-- Excerpted text --
★ ★ ★ ★ ★ ★ ★
Just your average entity, struggling to make it in this world.
While it's true I'm a self taught programmer from the age of seven, with 27 years of experience, I make everyone's websites and libraries for free. I'm a shadow of a hacker type software loving sharing being who has solo developed and shared software of all kinds.
I am a light in the dark, if only life wasn't truly a vicious war path, struggling to make it in a place while everyone strikes you down and tears apart your progress, jealous to victories, unconscious of what it means to lose ten years of work. I've lost more of my soul than most have but you would hardly notice for there is no lack of spirit here. If I ever had time, if I ever had power, I have ultimate potential.
For twenty two years I've worked and grew to be a great Chef, to pay my bills, to pay for my hobby to share things like software and AI to the world, to help solve all the "cannot be done" problems and always there to help on coding forums. I managed to do a remarkable and expensive amount of college and university trying to achieve an elusive Computer Science Degree; despite most Canadian colleges lacking any programs and being nontransferable.
Yet these days I cannot even get online, I barely even code for lack of power, living in the forest, in a tee-pee with, so far, not enough solar panels. So realistically who will I become, I strive to change the world, I wish I could share more and not just code but really anything these computers are known for: CGI, animation, special effects, Linux. I would change our world, our cities, our power girds, our streets our transportation, our diets, our food distribution including the poor, our economy, and the climate, if only given time and encouragement.
★ ★ ★ ★ ★ ★ ★
-- Given data --
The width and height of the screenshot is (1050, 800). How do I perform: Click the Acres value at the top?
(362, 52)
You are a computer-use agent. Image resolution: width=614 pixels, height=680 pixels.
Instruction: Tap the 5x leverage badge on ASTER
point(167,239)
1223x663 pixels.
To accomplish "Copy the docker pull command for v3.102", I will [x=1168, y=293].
★ ★ ★ ★ ★ ★ ★
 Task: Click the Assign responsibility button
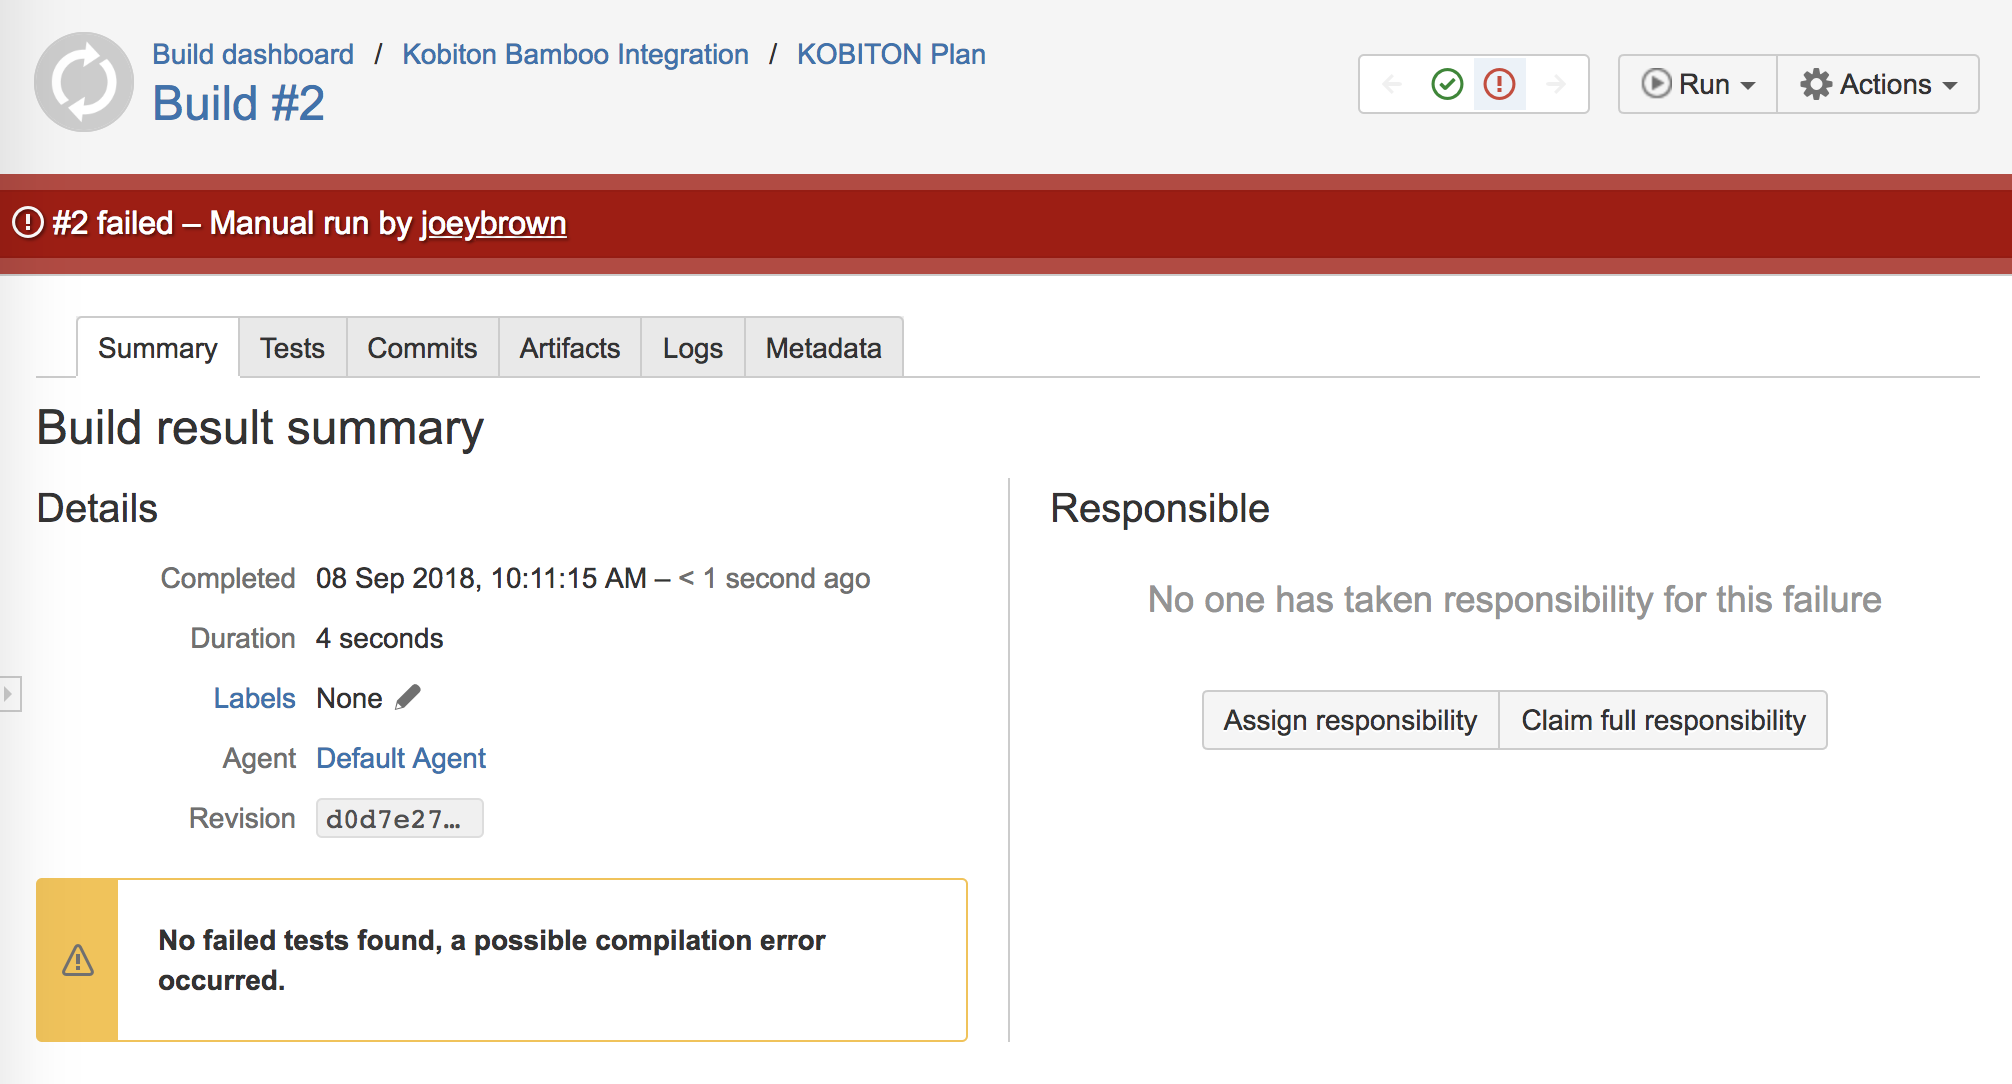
★ ★ ★ ★ ★ ★ ★
-- The problem --
In the programmer's self-description, rewrite everything from "I am a light" down to "have ultimate potential.", putting "brutal battlefield" in place of "vicious war path".

-- Written solution --
I am a light in the dark, if only life wasn't truly a brutal battlefield, struggling to make it in a place while everyone strikes you down and tears apart your progress, jealous to victories, unconscious of what it means to lose ten years of work. I've lost more of my soul than most have but you would hardly notice for there is no lack of spirit here. If I ever had time, if I ever had power, I have ultimate potential.